-- Start --

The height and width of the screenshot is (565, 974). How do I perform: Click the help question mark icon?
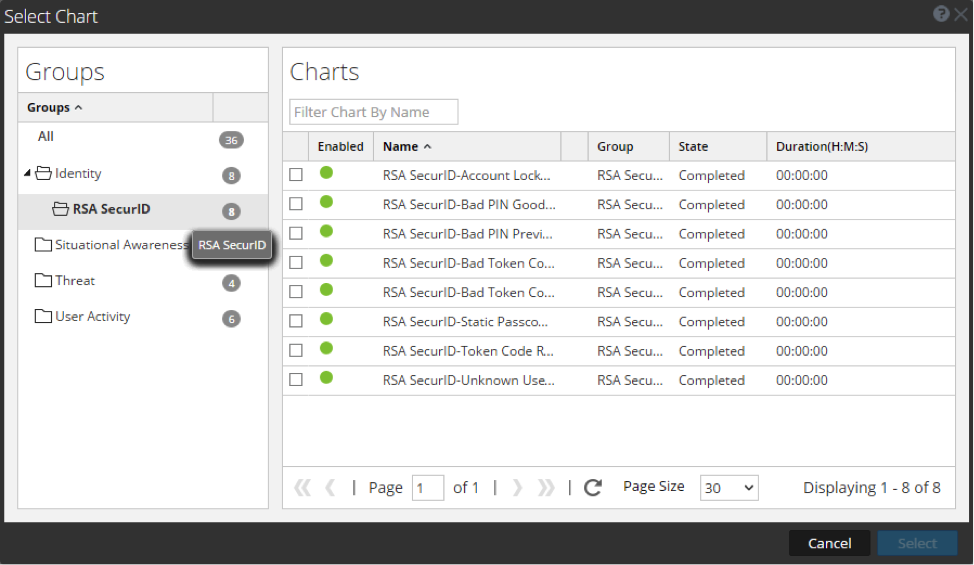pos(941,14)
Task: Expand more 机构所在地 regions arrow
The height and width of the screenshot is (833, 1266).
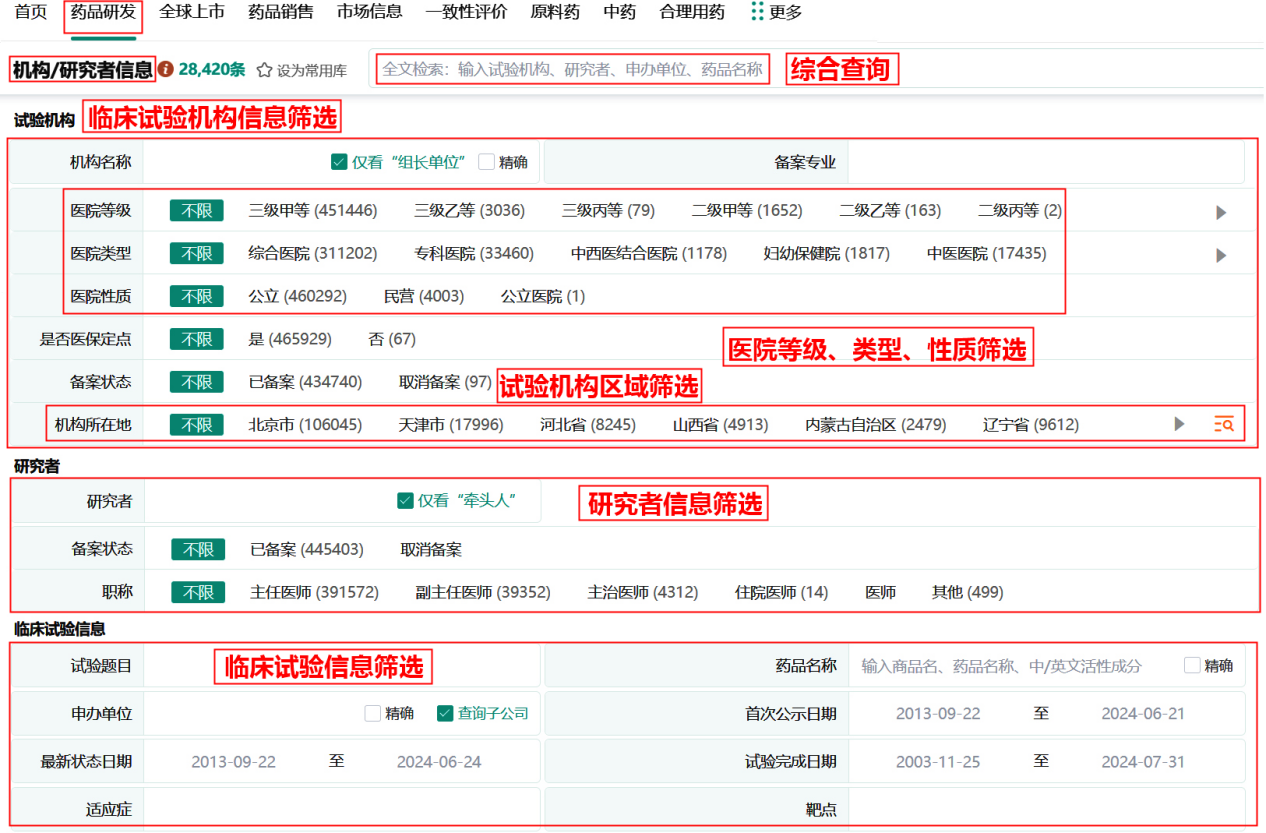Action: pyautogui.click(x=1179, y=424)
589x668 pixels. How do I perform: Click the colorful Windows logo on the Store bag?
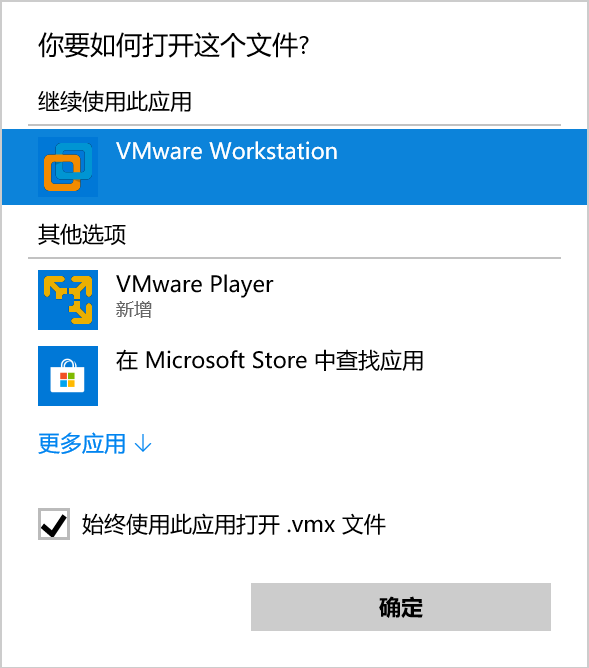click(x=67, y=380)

-- End --

What the task requires: Turn the data above into a two-column CSV with the columns "instruction" and "target", one row per item: the instruction text in the first column and its answer in the second, each in one quoted field with any line breaks replaced by spaces. Leave the pictures out.

Completed task:
instruction,target
"The height and width of the screenshot is (565, 974). How do I perform: Click the help question mark icon?","pos(941,14)"
"Task: Expand more 机构所在地 regions arrow The height and width of the screenshot is (833, 1266).","Action: pyautogui.click(x=1179, y=424)"
"589x668 pixels. How do I perform: Click the colorful Windows logo on the Store bag?","click(x=67, y=380)"